The Centers for Disease Control and Prevention issued a new study report this week that revealed that restricted by employment and housing discrimination and lack of access to needed gender-affirming healthcare for transgender women increasing the risk of contracting HIV. 

Researchers reviewed data from a 2019-2020 survey, the National HIV Behavioral Surveillance Among Transgender Women, which found that the demographics of HIV/AIDS have been disproportionally high, especially among Black and Latina trans women, who had experienced employment and housing discrimination coupled with lack of access to gender-affirming healthcare.

The Jan. 25 Morbidity and Mortality Weekly Report was based on data studies of more than 1,600 trans women in seven major urban locales.

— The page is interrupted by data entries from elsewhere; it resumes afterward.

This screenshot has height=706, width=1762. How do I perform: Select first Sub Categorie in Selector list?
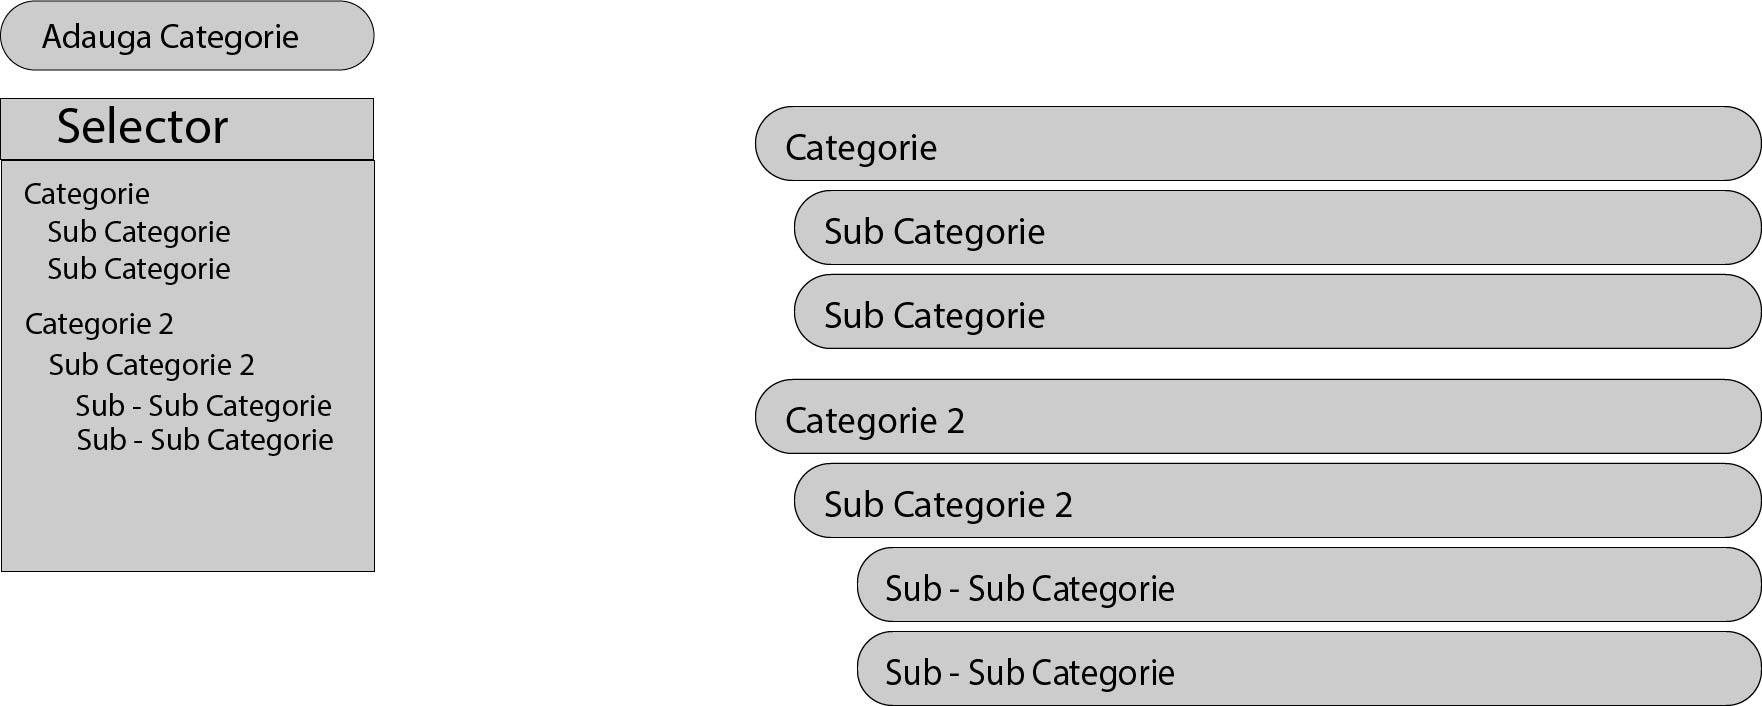pos(139,232)
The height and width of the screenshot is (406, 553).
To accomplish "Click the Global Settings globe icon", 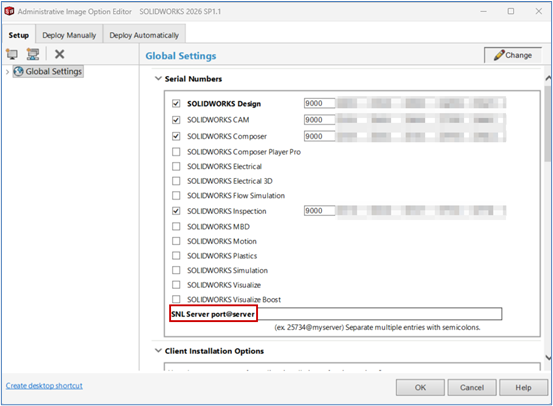I will (x=18, y=71).
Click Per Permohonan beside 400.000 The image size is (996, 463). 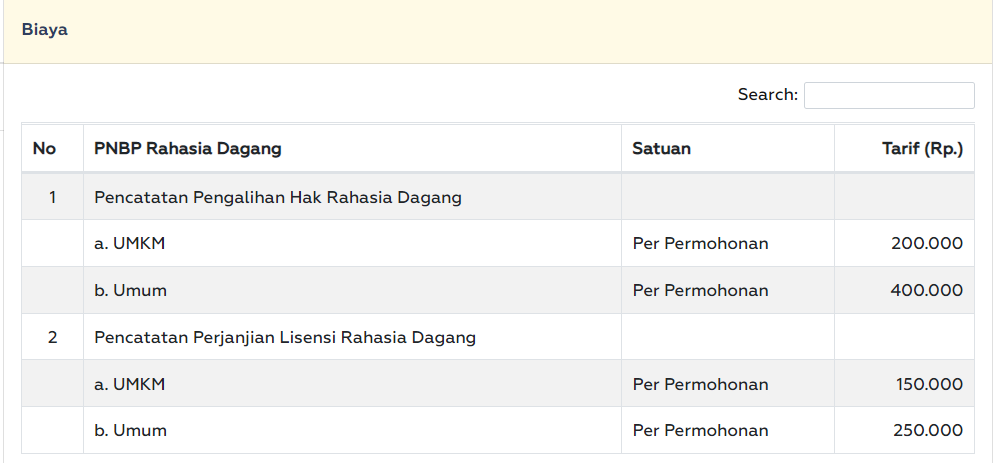[x=700, y=290]
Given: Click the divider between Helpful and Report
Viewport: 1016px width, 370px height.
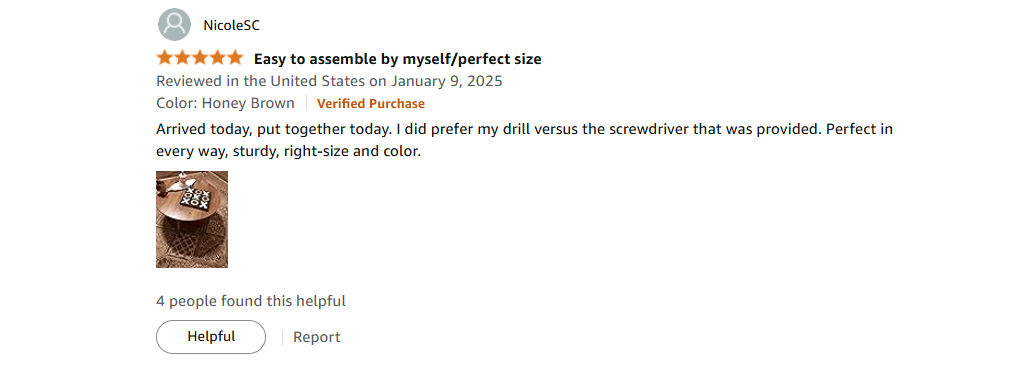Looking at the screenshot, I should [283, 337].
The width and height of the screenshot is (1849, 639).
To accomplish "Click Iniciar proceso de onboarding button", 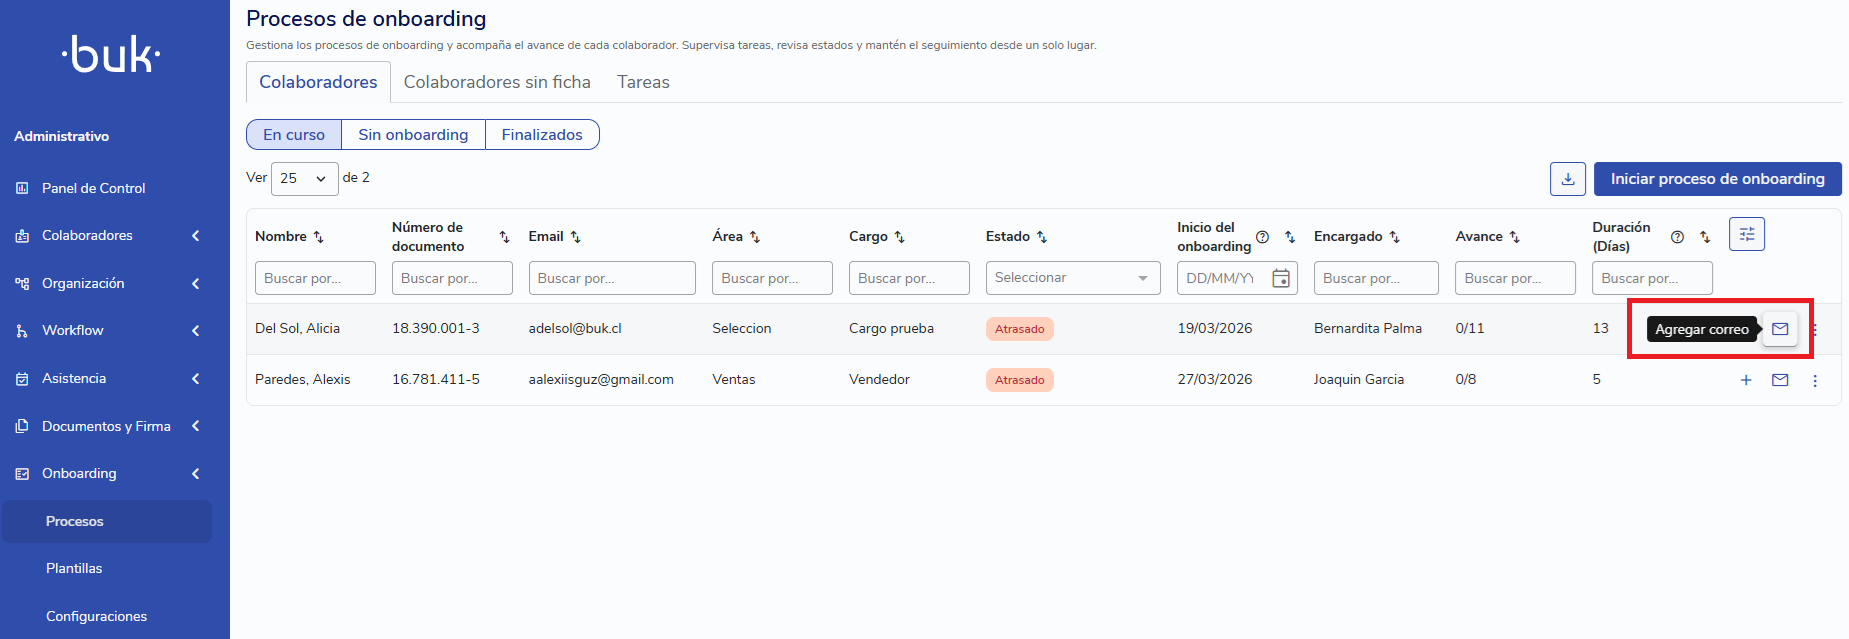I will [x=1717, y=179].
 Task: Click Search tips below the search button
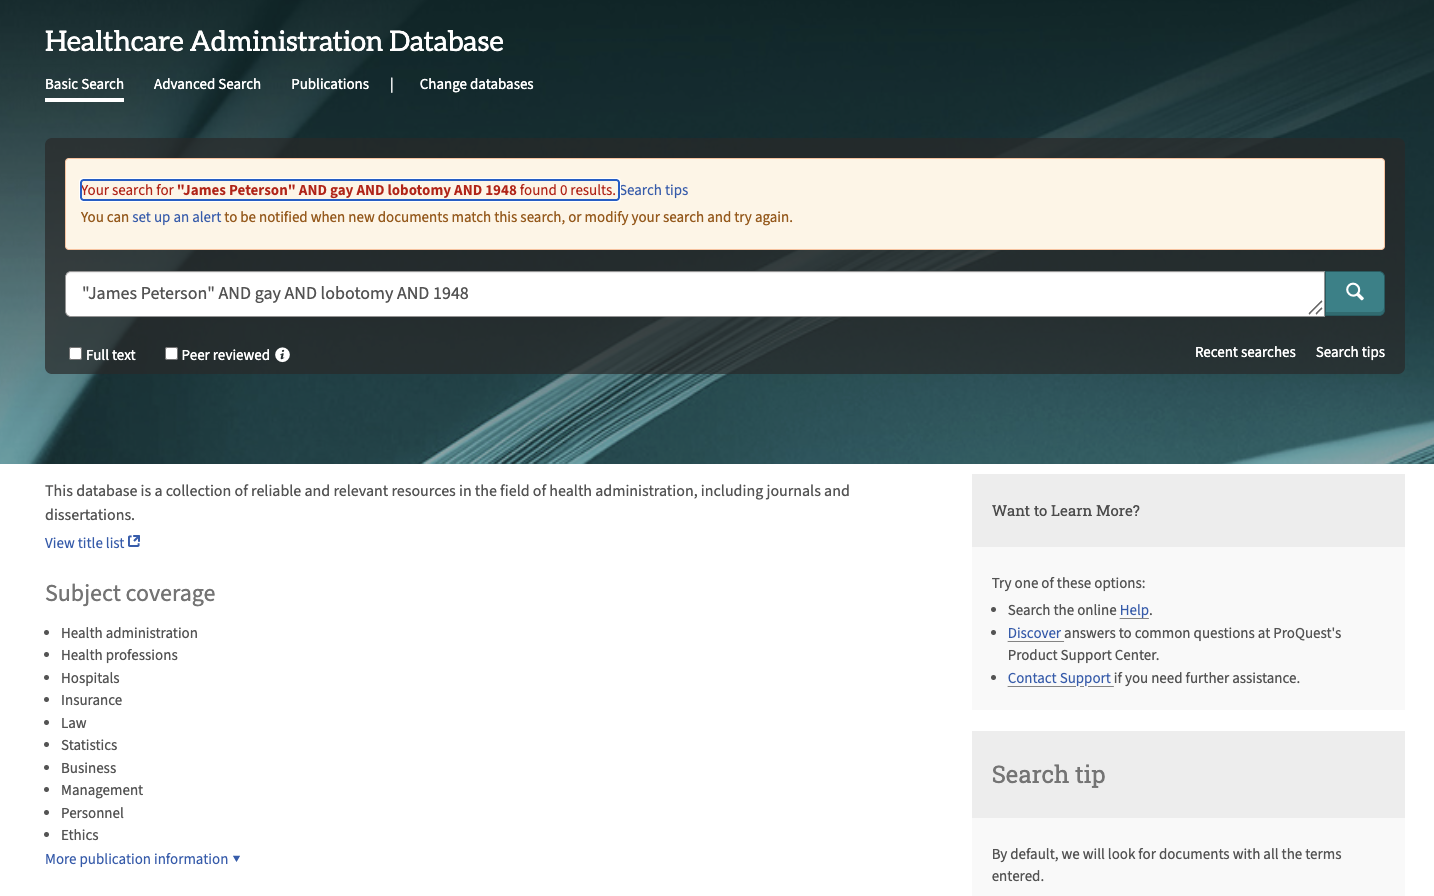[x=1350, y=352]
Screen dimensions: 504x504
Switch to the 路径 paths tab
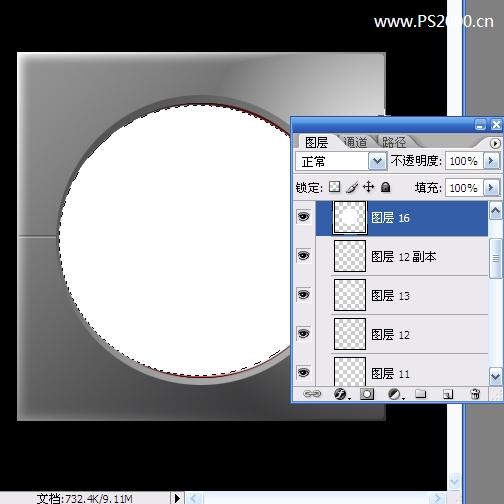394,142
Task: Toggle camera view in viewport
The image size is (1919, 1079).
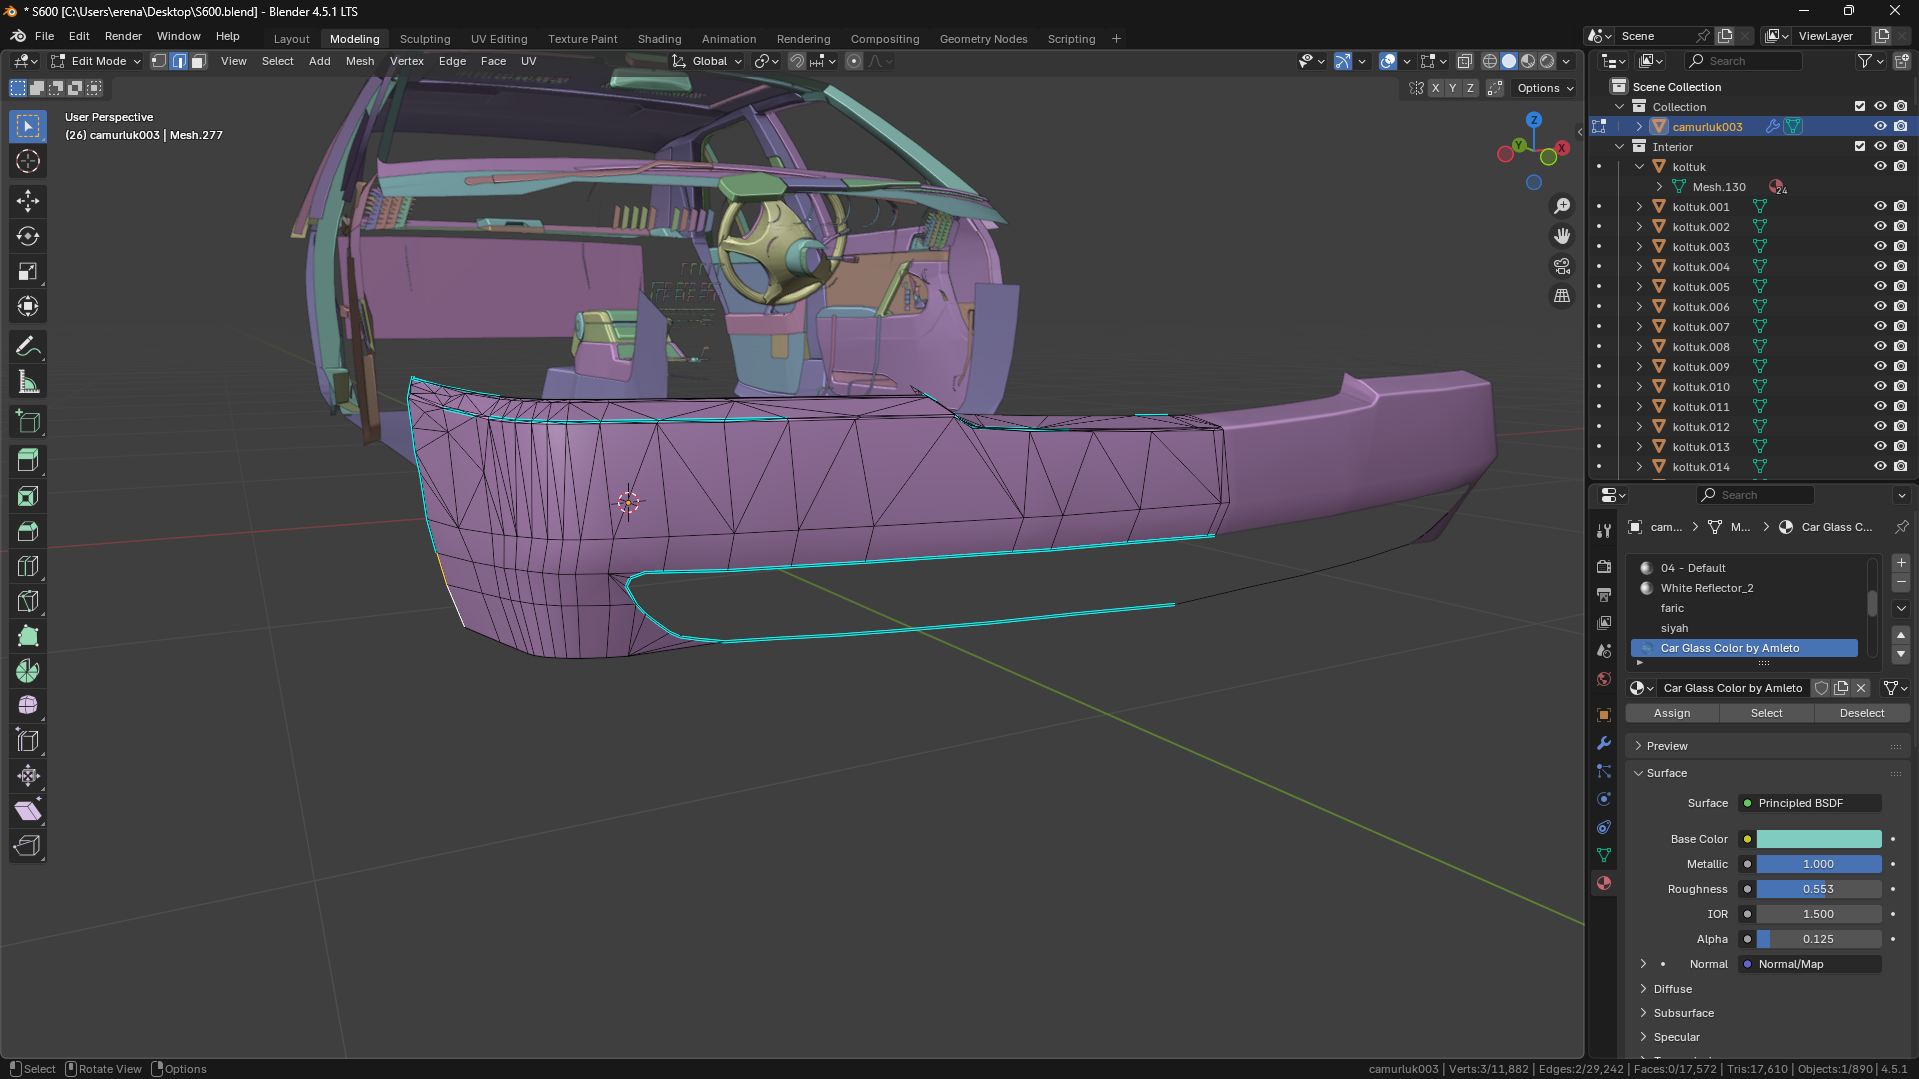Action: click(x=1561, y=266)
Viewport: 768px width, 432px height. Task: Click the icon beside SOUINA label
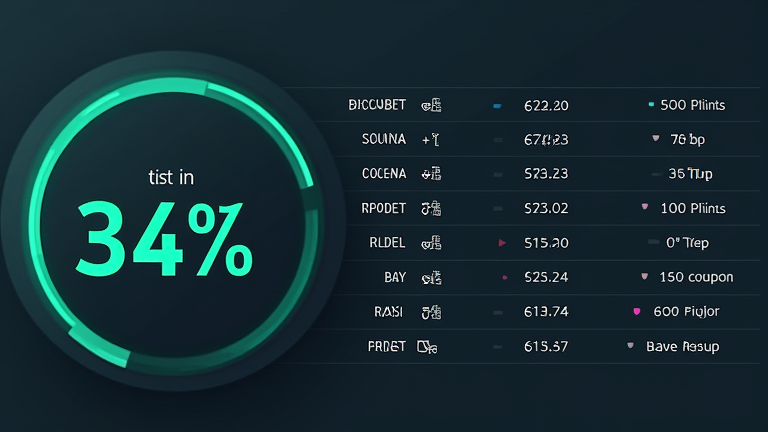click(x=431, y=140)
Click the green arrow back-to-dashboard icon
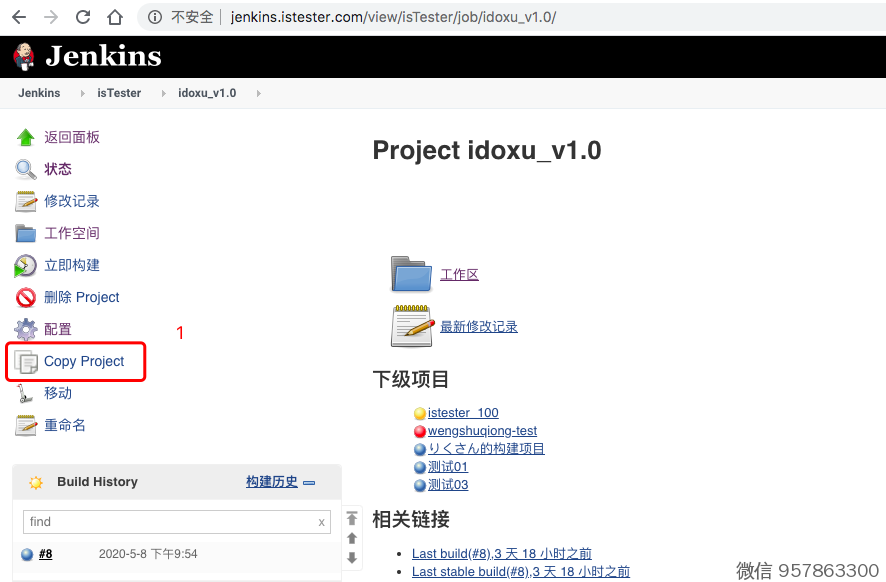Image resolution: width=886 pixels, height=582 pixels. pyautogui.click(x=26, y=137)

Participants from Atlanta, Los Angeles, New Orleans, New York, Philadelphia, San Francisco and Seattle were chosen by referrals from people and community-based organizations who knew or were part of the local population of trans women.

The study’s researchers noted: “Employment discrimination occurs at the overlapping nexus of poverty, homelessness, incarceration, health insurance, disability, food insecurity and survival sex work. These issues are interconnected.”

The study stated that trans women’s inability to access quality healthcare, including gender-affirming treatment or access to PrEP, and can expose them to potential incarceration as many turn to “survival sex work” and violence, which increases the risk of contracting HIV. 

The study’s author’s pointed out: “When economically marginalized transgender women are refused employment, this refusal cyclically contributes to economic hardships. This analysis …demonstrates the importance of transgender women working and living with dignity and without fear of unfair treatment.”